LEWISTON — Joan Collins, 88, of Lewiston, one of the original founders of John F. Murphy Homes, died in Auburn on Friday, Feb. 3.

She was born in Waterville on Jan. 31, 1929, the daughter of John and Mabel (Lackedy) Byron. She was a graduate of Bangor High School and the University of Maine, where she graduated with honors, earning a Bachelor of Arts in zoology in 1950. After earning her degree, Joan worked as a research assistant at the Jackson Laboratory in Bar Harbor until she married James Edward Collins of Bangor in 1953. She then moved with her husband to Argentia, Newfoundland, where her husband served in the U.S. Navy for two years.
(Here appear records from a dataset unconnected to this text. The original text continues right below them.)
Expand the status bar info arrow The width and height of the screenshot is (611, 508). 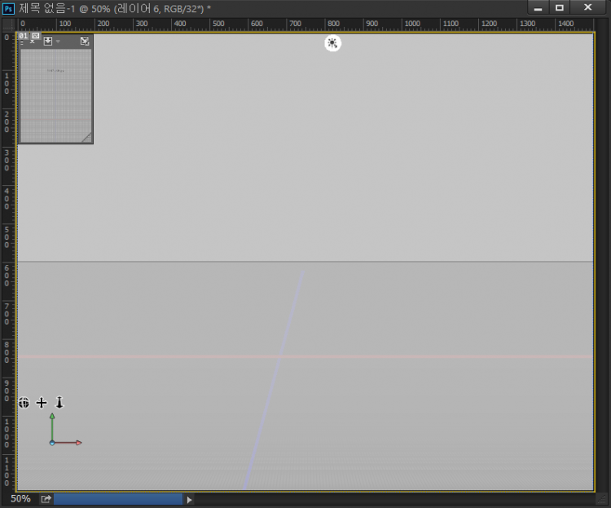190,499
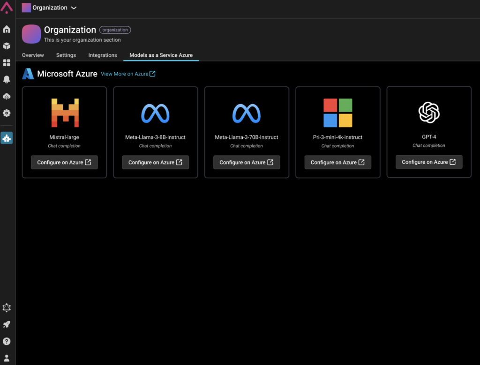Open the View More on Azure link

(x=128, y=74)
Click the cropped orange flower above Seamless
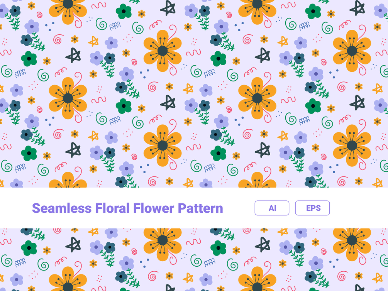This screenshot has height=291, width=388. point(68,179)
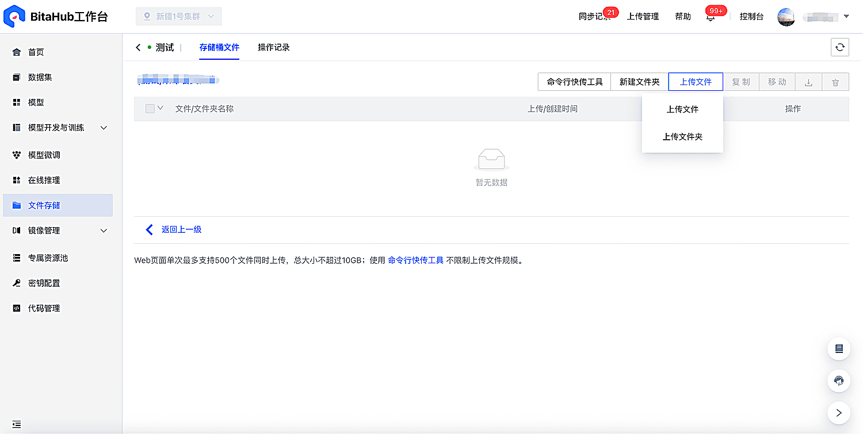Click the BitaHub logo icon
The height and width of the screenshot is (434, 863).
(14, 17)
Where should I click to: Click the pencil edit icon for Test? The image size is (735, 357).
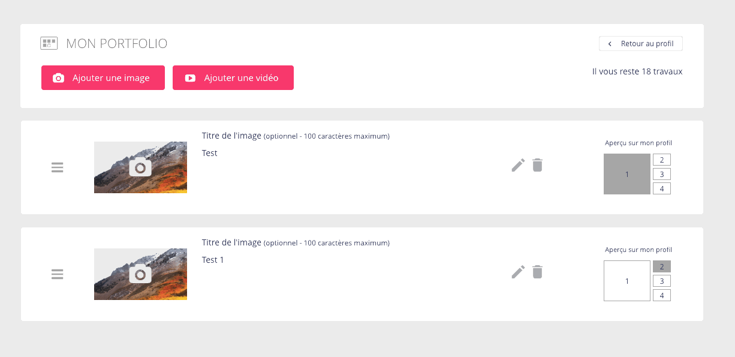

Joan lived with her family in Uxbridge, Mass., from 1955 until 1960 when she moved to Lewiston, where she settled for over the next 50 years. She dedicated her life to raising her five children.

After her last son, Jeff, was born with Down syndrome, she and her husband, Jim, focused their lives on establishing educational services, programs and housing for people with intellectual disabilities. At the time of Jeff’s birth, institutionalization was considered the accepted standard of care; information regarding developmental disabilities was virtually nonexistent; and there was no mandated education. Joan and Jim, along with other dedicated parents and concerned individuals, successfully passed the Special Education Law in Maine, two years ahead of the national law. As Jeff grew and approached adulthood, deinstitutionalization became the new standard of care. At the time, while there were private, nonprofit groups forming to support integration of individuals into the community, there was no place for them to live other than with their families.

Joan and Jim, along with many others, wanted to make sure that their son, and others with developmental disabilities who could not care for themselves, had a place to live where they were safe and loved. The couple was instrumental in founding the John F. Murphy Homes, an organization that provides housing and enrichment programs for people with developmental disabilities.

In 2003, Joan received a lifetime achievement award to honor her work in support of people with developmental disabilities. There are now over 54 John F. Murphy residential facilities, and Jeffrey is currently a resident in one of the homes. John F. Murphy Homes is one of the largest employers in the Lewiston-Auburn area. After her husband’s death in 1981, Joan was appointed to the State Advisory Committee on Mental Retardation, where she was able to exert her influence in her role as an advocate. By that time, mental retardation had been identified as a disability that qualified for mandated services. Joan was one of the forward thinkers who helped build on that foundation, working to change the law and societal attitudes, so that people with autism were also included under the umbrella of what is referred to as developmental disabilities. In addition to her work on the State Advisory Committee, Joan actively served as one of the original members of the board of directors of the John F. Murphy Homes, serving for many years.

Joan’s passions included listening to music, playing the piano, traveling, reading, working in her yard, and drinking good coffee. Joan loved her dogs and cared deeply for them, and she had great fondness for her neighbors, who were also her friends. Her greatest joy in life was seeing her grandchildren and great-grandchildren, who brought her so much happiness.

Survivors include her daughters, Carol Goldsmith and her husband, Dana, of Rockland, and Sandra Collins of Anchorage, Alaska; sons, James of Farmington, and John and Jeffrey of Lewiston; five granddaughters; two great-grandsons; and a sister, Eleanor Gove of Lewiston.

She was predeceased by her husband, James, and her sister, Theresa Coleman. Donations, condolences, and a video tribute may be accessed online at www.albert-burpee.com.